Die nordrhein-westfälischen Erlasse zum Ganztag zeichneten bisher nach, wann welches Ganztagsprogramm eingeführt worden ist. Für jede Form des Ganztags beziehungsweise der Betreuung von Schulkindern gab es im Grunde einen eigenen Erlass. Es gab auch viele Doppelungen sowie viele Regelungen, die eigentlich keine Regelungen waren, sondern in erster Linie politische Hinweise zur Wertschätzung des Engagements verschiedener Träger im Ganztag. Mancher Inhalt wurde nur deshalb erwähnt, um die Frage zu vermeiden, ob die damit verbundene Aktivität verboten sei, weil sie im Erlass eben nicht ausdrücklich erwähnt sei.
Das nordrhein-westfälische Schulministerium hat zum 23.12.2010 fünf Erlasse in einem Grundlagenerlass zusammengefasst. Auch dieser Erlass enthält noch manche politischen, fachlichen oder wertschätzenden Hinweise, für die es eigentlich keiner rechtlichen Regelung bedürfte. Er enthält nicht nur konkrete Regelungen, sondern auch Verweise auf die wesentlichen gesetzlichen Grundlagen im Schul- und Jugendhilferecht, auf die man ebenso hätte verzichten können, weil sie in den Gesetzen nachzulesen sind. Die Aufnahme dieser Verweise in den Erlass dient jedoch der Transparenz.
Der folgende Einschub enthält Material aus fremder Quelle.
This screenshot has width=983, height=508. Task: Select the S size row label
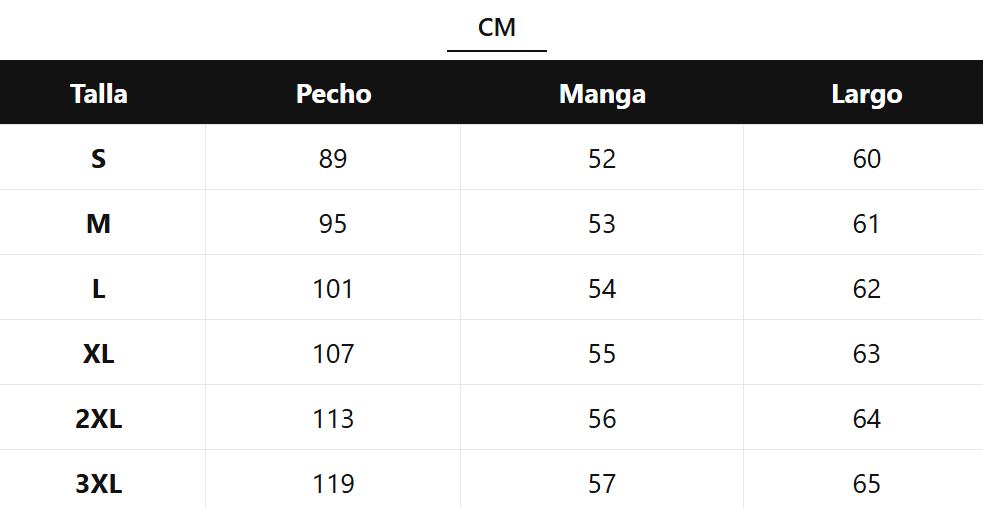[x=99, y=159]
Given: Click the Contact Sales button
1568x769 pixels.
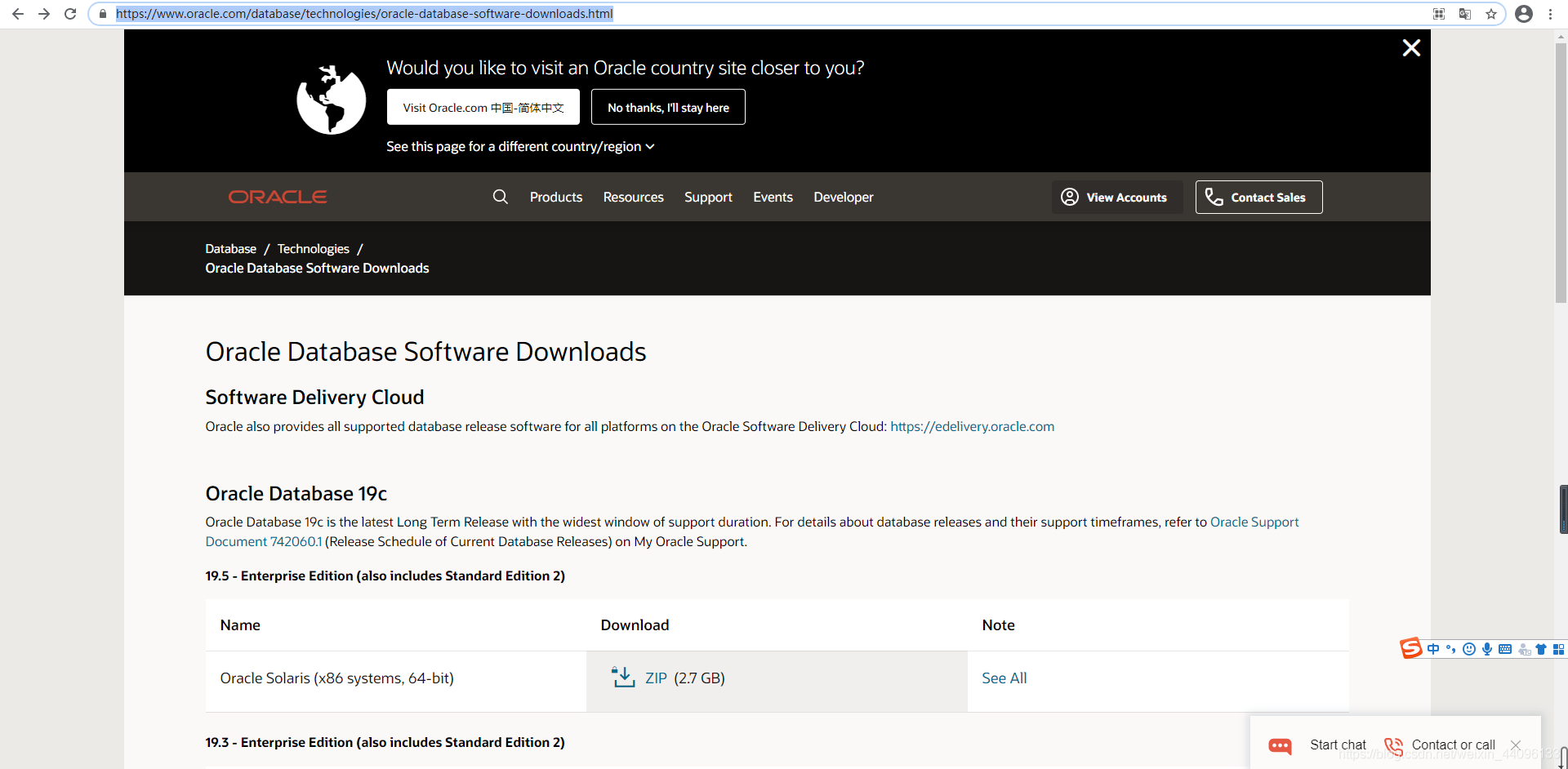Looking at the screenshot, I should pyautogui.click(x=1258, y=198).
Sie macht die Grundlagen des Ganztags in Schul- und Jugendhilferecht sichtbar.
Neben dem Grundlagenerlass gibt es nach wie vor drei Förderrichtlinien, die Finanzströme regeln, in der OGS, in den Betreuungsangeboten der Primarschulen, die keine OGS sind, sowie in allen Schulen der Sekundarstufe I. Hier bleibt es bei drei Förderrichtlinien. Eine Zusammenfassung hätte hier nicht für mehr Transparenz, sondern eher für Verwirrung gesorgt. Allein das dann erforderliche Antragsformular hätte viele Beteiligte überfordert. Man könnte natürlich die Finanzierung des Ganztags durchaus gesetzlich regeln und damit auch hier manches vereinfachen. Ob dies mittelfristig geschieht, bleibt abzuwarten.
Schließlich gelten im Ganztag die oben bereits angesprochenenen arbeitsrechtlichen und steuerrechtlichen Vorgaben, das Versicherungsrecht und vieles mehr, das sich in einem einzelnen Erlass nicht abbilden lässt, gleichwohl aber beachtet werden muss, um den Ganztagsbetrieb möglichst reibungslos und unbürokratisch, sprich: anwenderfreundlich zu gestalten. Diese Regelungen lassen sich in einem Erlass kaum zusammenfassen, sodass man für Transparenz in diesen Rechtsbereichen auf anderem Weg sorgen muss.